Reid and Senate Democrats dug in on their proposed extension — and expansion — of an expiring payroll tax holiday, with the Majority Leader saying he is not ready to concede on the Democratic proposal even in the face of GOP opposition.

“Republicans have talked for years that they want small business to be incentivized, to create jobs — that’s what our legislation does,” Reid told reporters in a rare Thursday stakeout. “Small businesses, people who have payrolls of less than $15 million a year have a benefit of significant measure. ... We’re going to stick with that. It’s the right thing to do. We need to do more rather than less.”

But in order to consider the payroll tax cut today, Democrats need an agreement with the GOP. Reid filed cloture on a motion to take up the Democratic bill Wednesday, setting up a Friday vote unless an agreement can be reached to move it up.

“What we would be willing to do ... is agree to have them tonight,” Reid told reporters today. He said he would prefer to have the vote earlier in the evening, but he said that was still being negotiated.

If no agreement can be reached, “We may have to spill over into tomorrow to finish what we are doing on the payroll tax,” Reid said.
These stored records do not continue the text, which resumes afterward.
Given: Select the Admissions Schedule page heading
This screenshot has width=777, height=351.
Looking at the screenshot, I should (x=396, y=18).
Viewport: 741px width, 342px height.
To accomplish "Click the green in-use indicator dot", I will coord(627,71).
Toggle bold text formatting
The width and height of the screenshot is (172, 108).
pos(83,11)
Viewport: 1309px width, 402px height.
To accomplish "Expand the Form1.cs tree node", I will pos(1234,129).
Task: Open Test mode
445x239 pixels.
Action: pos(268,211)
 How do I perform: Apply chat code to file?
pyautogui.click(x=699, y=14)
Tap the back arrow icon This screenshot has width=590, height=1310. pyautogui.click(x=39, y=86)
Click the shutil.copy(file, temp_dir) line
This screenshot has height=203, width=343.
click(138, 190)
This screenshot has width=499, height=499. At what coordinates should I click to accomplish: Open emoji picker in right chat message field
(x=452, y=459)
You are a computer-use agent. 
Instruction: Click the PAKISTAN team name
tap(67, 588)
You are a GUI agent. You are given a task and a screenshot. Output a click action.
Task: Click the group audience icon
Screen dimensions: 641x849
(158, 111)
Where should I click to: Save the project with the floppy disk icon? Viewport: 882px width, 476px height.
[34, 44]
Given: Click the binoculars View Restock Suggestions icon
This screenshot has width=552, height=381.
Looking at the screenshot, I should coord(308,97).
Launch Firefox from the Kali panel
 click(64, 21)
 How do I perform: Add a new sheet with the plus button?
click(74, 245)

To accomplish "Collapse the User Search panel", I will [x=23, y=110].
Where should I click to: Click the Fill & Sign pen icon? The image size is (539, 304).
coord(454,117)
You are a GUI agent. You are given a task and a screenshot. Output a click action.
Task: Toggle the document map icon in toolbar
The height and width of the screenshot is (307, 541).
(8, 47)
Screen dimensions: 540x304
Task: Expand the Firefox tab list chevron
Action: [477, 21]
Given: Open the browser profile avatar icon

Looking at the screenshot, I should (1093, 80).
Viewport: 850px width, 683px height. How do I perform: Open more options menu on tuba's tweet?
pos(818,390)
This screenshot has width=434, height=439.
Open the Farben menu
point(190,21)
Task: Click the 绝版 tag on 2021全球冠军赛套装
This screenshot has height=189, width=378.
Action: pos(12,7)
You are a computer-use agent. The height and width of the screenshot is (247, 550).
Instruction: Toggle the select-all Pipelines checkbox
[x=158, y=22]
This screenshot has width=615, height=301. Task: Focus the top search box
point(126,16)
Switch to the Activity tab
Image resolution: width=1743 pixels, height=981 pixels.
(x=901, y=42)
The Democrats’ bill would extend and expand the current payroll tax cut for workers, dropping the 2012 rate to 3.1 percent from the 4.2 percent paid in 2011. The Democratic bill would also cut the payroll tax in half for employers on the first $5 million of taxable payroll for 2012.

The pay roll tax, which funds Social Security, is normally 6.2 percent, a rate employees would return to if the tax break is allowed to expire Jan. 1.

The $265 billion cost of the legislation would be paid for with a 3.25 percent tax on those making more than $1 million a year.

Republicans argue that the millionaires tax would slow the economy and harm small businesses and have offered an alternative to extend to current payroll tax break.

The GOP counterproposal would be offset by extending the current pay freeze for federal workers by three years, trimming the federal workforce by 10 percent and means testing programs such as Medicare, unemployment insurance and food stamps so that benefits are reduced for upper-income earners.

The offset would cover the cost of the extension and reduce the deficit by $111 billion over the next decade.

Both measures are expected to fail to win the 60 votes needed to overcome filibusters.